ENUNCIADO A
Responda com base na entrevista com o 157 Nervoso:
(i) Quais mc's formam o grupo?
(ii) Qual é o título do cd de estreia do grupo?
(iii) Que cidade Diego 157 menciona ao comparar seus grupos com os de Salvador?
ENUNCIADO B
Por favor, repita fielmente o trecho da entrevista com o 157 Nervoso, começando em "NB – Há alguma" e seguindo até "não será lembrado.".

TEXTO FORNECIDO

◇ ◇ ◇ ◇ ◇

SEM CONSTRANGIMENTOPor Led Beslard

Com um trabalho consistente na cena Hip-Hop soteropolitana, o grupo de rap 157 Nervoso é destaque por onde passa. Com quase 10 anos de existência, a banca formada pelos mc’s Man-duim, Diego 157 e Spok é um bom exemplo de resistência, pois apesar de sofrerem com a falta de espaços em nossa terra, sobrevivem com muita força e bons trabalhos. Com a gravação de “A Cria Rebelde”, cd de estréia, o 157 Nervoso mantém sua agenda tomada com eventos dentro e fora da capital baiana. Num papo direto e objetivo conhecemos um pouco mais sobre esse grupo de atitude, o que pensam e o que pretendem transmitir.
NEW BRUTALITY – Na opinião de vocês, qual é o papel do rap na atual situação em que o país se encontra?
Diego 157 – O Rap se mostrou e ainda se apresenta como contestador na maioria das vezes, então, segue com o mesmo propósito que é o de denunciar o que os grandes veículos de comunicação tentam ofuscar, busca apontar soluções para a situação em que os menos favorecidos vivem, porque só apontar o dedo não vai mudar nada, e deixar explícito que o Brasil não vive uma democracia racial, essa idéia pra mim é racismo maquiado. Enfim, o rap necessita ser um agente transformador que traga mudanças para a vida de quem o ouve.
Man-duim – Em minha opinião, o papel do Rap é mostrar quem realmente são os nossos inimigos e contra quem devemos lutar. O rap hoje é o principal meio de protesto e de manifestação atuante, esse é o nosso dever. Não adianta a gente escrever uma letra que não vai trazer beneficio nenhum para nossos irmãos, visando status e fama. Queremos resgatar vidas e não destruí-las, pois vivemos num país racista, onde o poder está nas mãos do opressor. Temos que formar pensadores para que esse quadro mude.
NB – Há alguma diferença entre o rap feito em Salvador e o rap feito no resto do Brasil?
Diego 157 – O rap de Salvador é um dos melhores do Brasil e isso é inegável. Trabalhos como os dos grupos Opanijé, Daganja, RBF, Versu2, Da Rua, Invés, Lukas Kintê, Milicianos, Sub-versivos, Afro Jhow, Afrogueto, Eleitos do Gueto e milhares de outros são merecedores de ser ouvidos com uma certa atenção. Em minha opinião, rap bom não se diferencia um do outro, se em Porto Alegre há grupos bons e aqui em Salvador também, não existe distinção entre eles. O que diferencia o trabalho dos grupos de rap é a forma como cada grupo encara o que faz, quem se baseia em profissionalizar cada vez mais seu som aparece mais, quem ainda brinca não será lembrado.

◇ ◇ ◇ ◇ ◇

DADOS FORNECIDOS

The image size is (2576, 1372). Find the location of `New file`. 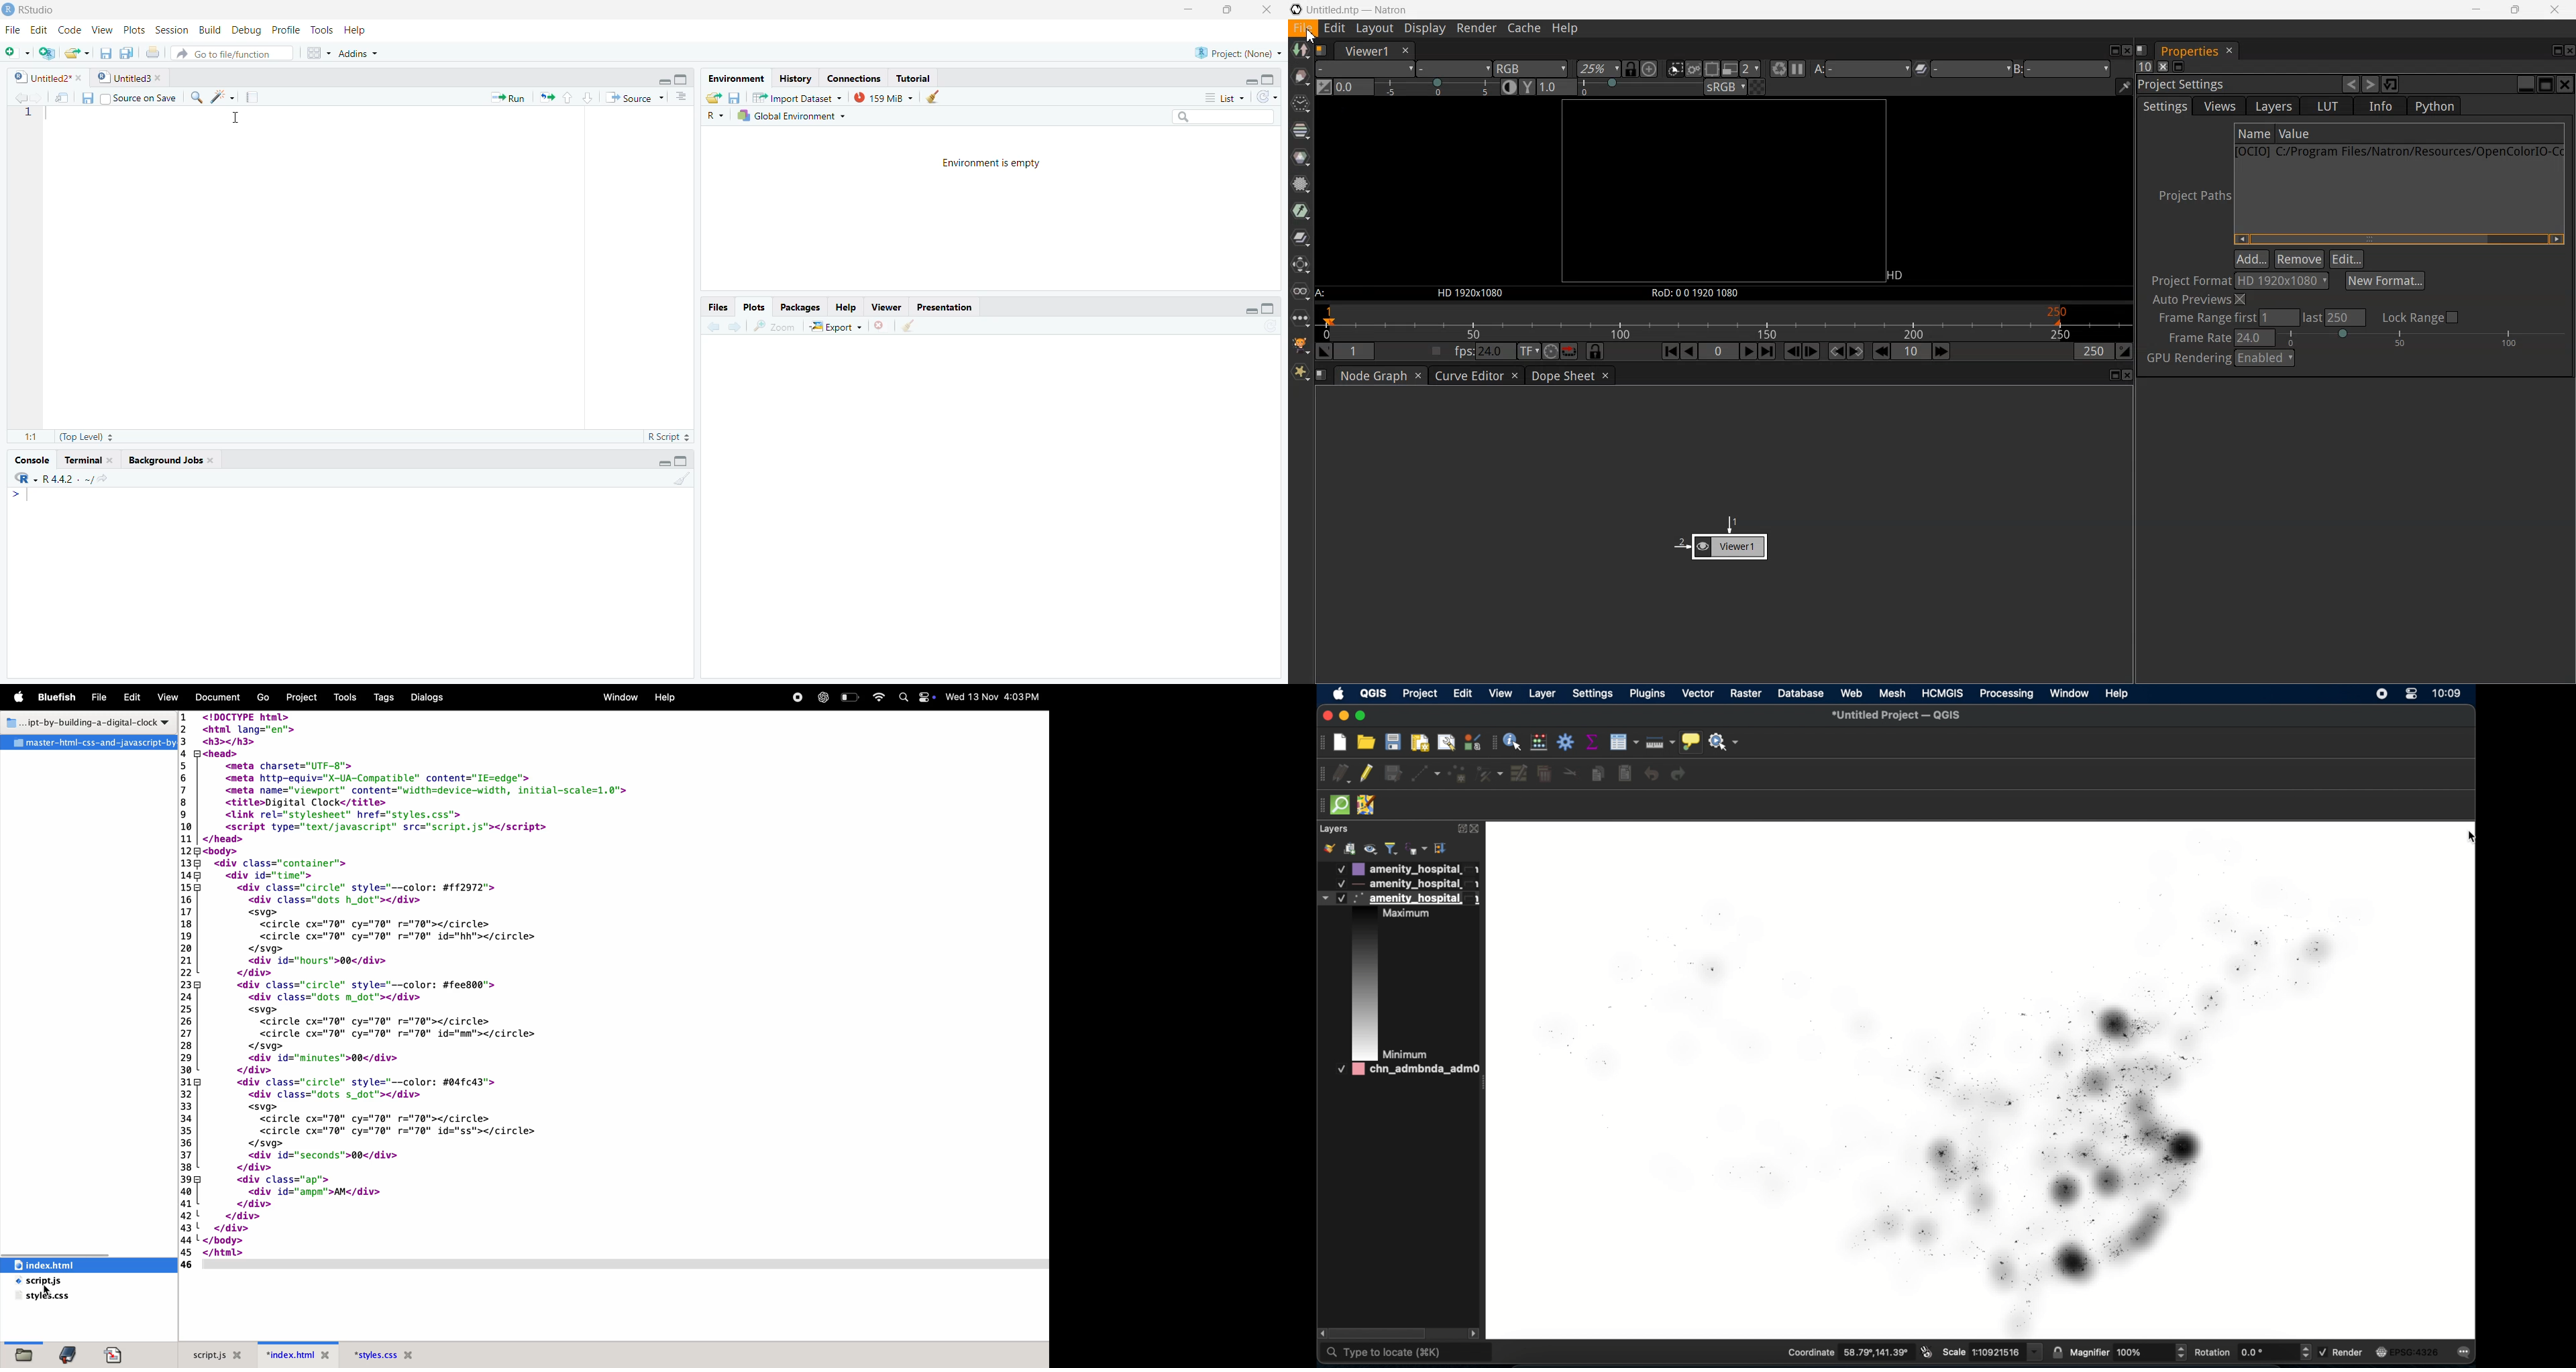

New file is located at coordinates (17, 53).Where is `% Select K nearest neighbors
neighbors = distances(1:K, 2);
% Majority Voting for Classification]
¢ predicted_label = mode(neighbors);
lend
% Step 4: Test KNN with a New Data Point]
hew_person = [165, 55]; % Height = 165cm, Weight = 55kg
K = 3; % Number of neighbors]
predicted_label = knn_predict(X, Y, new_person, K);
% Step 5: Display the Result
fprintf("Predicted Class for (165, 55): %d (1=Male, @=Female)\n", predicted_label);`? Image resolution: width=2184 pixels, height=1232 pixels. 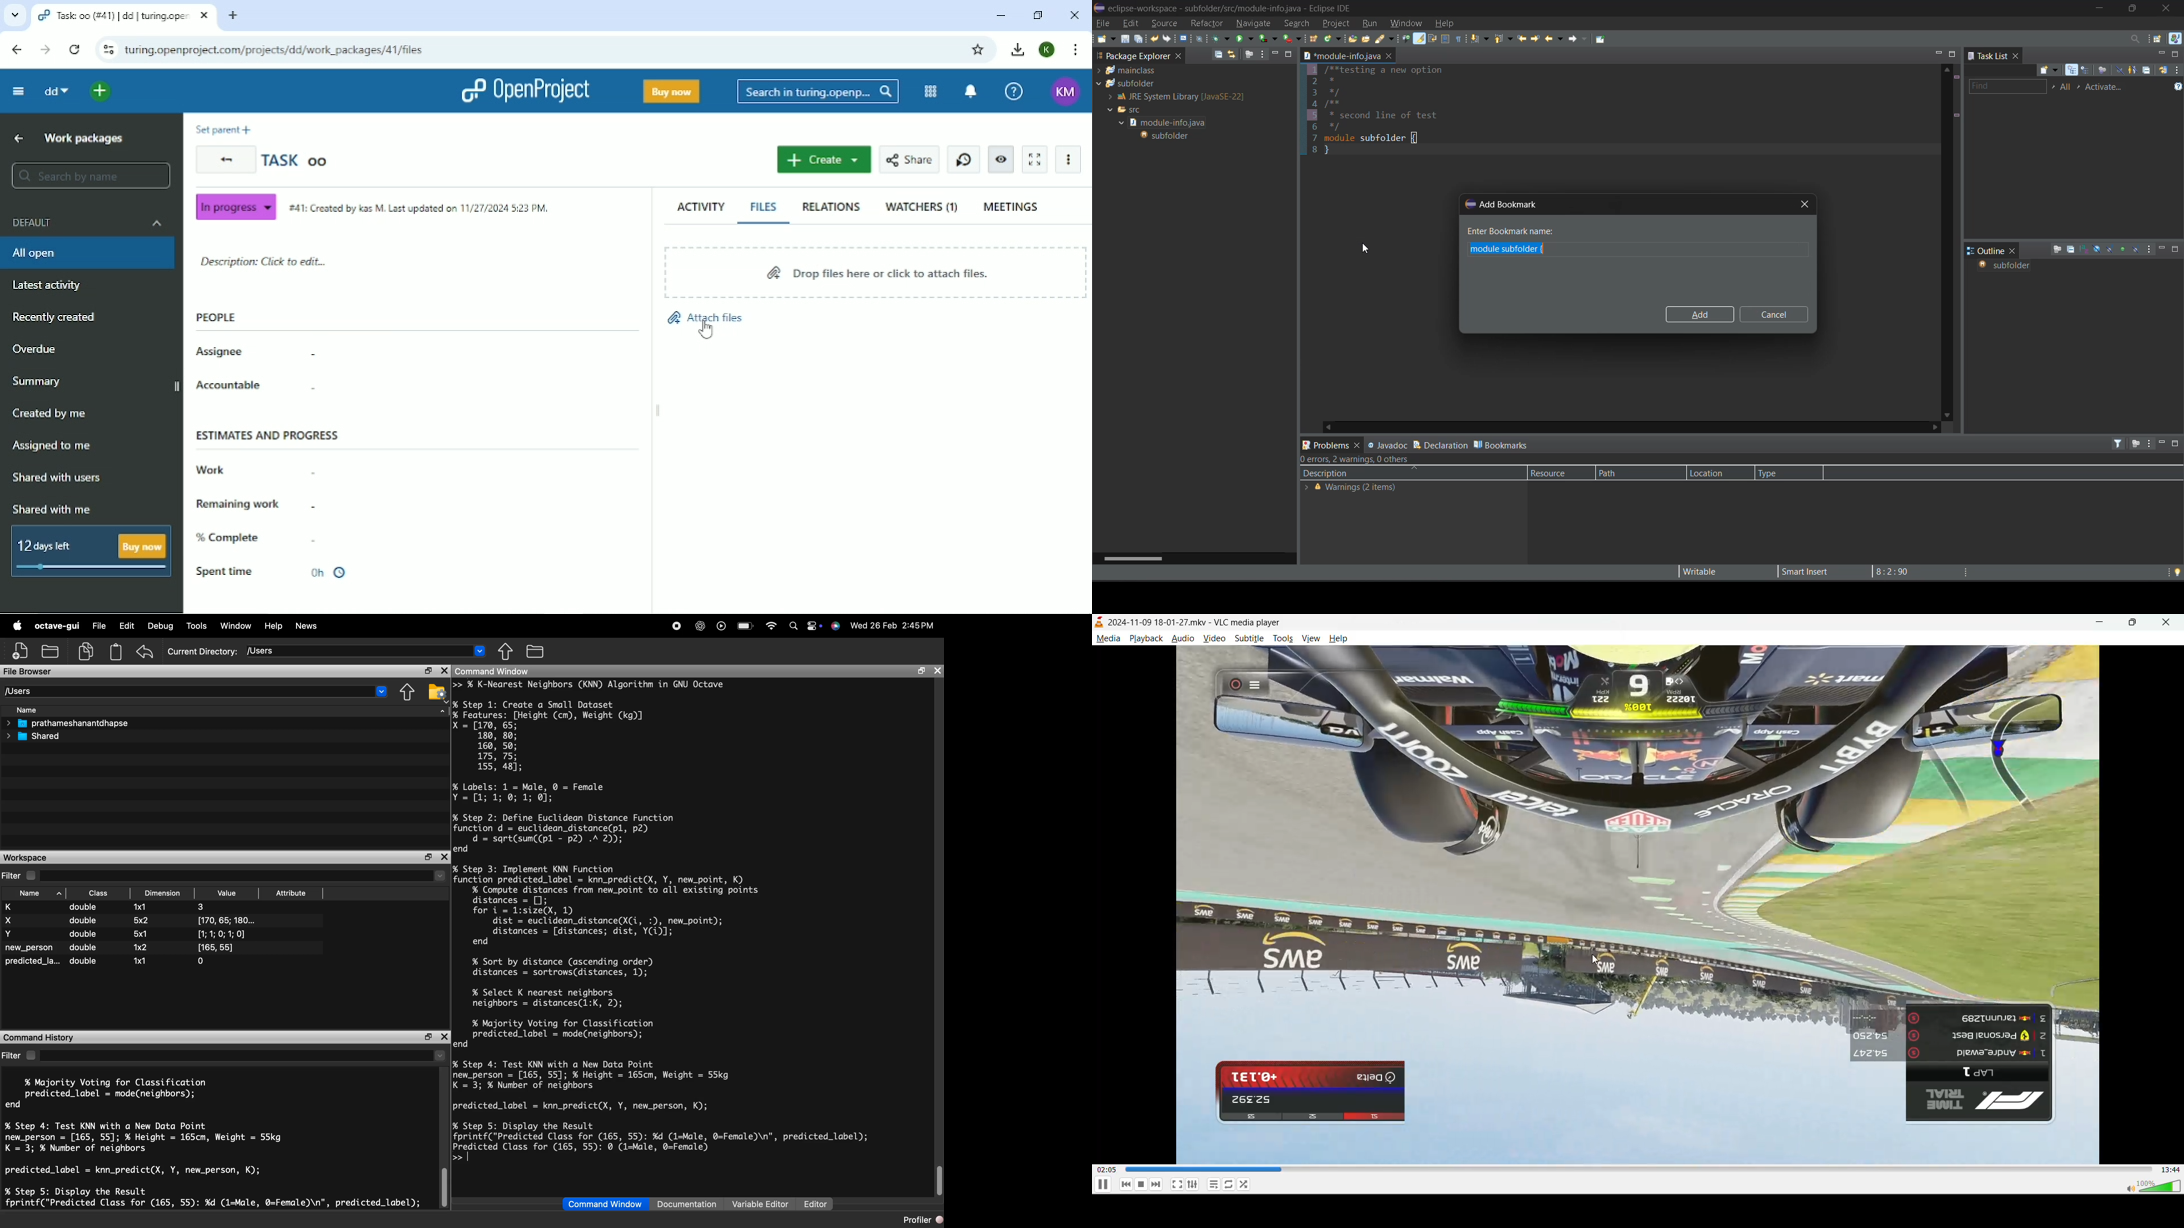
% Select K nearest neighbors
neighbors = distances(1:K, 2);
% Majority Voting for Classification]
¢ predicted_label = mode(neighbors);
lend
% Step 4: Test KNN with a New Data Point]
hew_person = [165, 55]; % Height = 165cm, Weight = 55kg
K = 3; % Number of neighbors]
predicted_label = knn_predict(X, Y, new_person, K);
% Step 5: Display the Result
fprintf("Predicted Class for (165, 55): %d (1=Male, @=Female)\n", predicted_label); is located at coordinates (686, 1064).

◇ ◇ ◇ ◇ ◇

RESPOSTA FINAL A
(i) Man-duim, Diego 157 e Spok.
(ii) "A Cria Rebelde".
(iii) Porto Alegre.

RESPOSTA FINAL B
NB – Há alguma diferença entre o rap feito em Salvador e o rap feito no resto do Brasil?
Diego 157 – O rap de Salvador é um dos melhores do Brasil e isso é inegável. Trabalhos como os dos grupos Opanijé, Daganja, RBF, Versu2, Da Rua, Invés, Lukas Kintê, Milicianos, Sub-versivos, Afro Jhow, Afrogueto, Eleitos do Gueto e milhares de outros são merecedores de ser ouvidos com uma certa atenção. Em minha opinião, rap bom não se diferencia um do outro, se em Porto Alegre há grupos bons e aqui em Salvador também, não existe distinção entre eles. O que diferencia o trabalho dos grupos de rap é a forma como cada grupo encara o que faz, quem se baseia em profissionalizar cada vez mais seu som aparece mais, quem ainda brinca não será lembrado.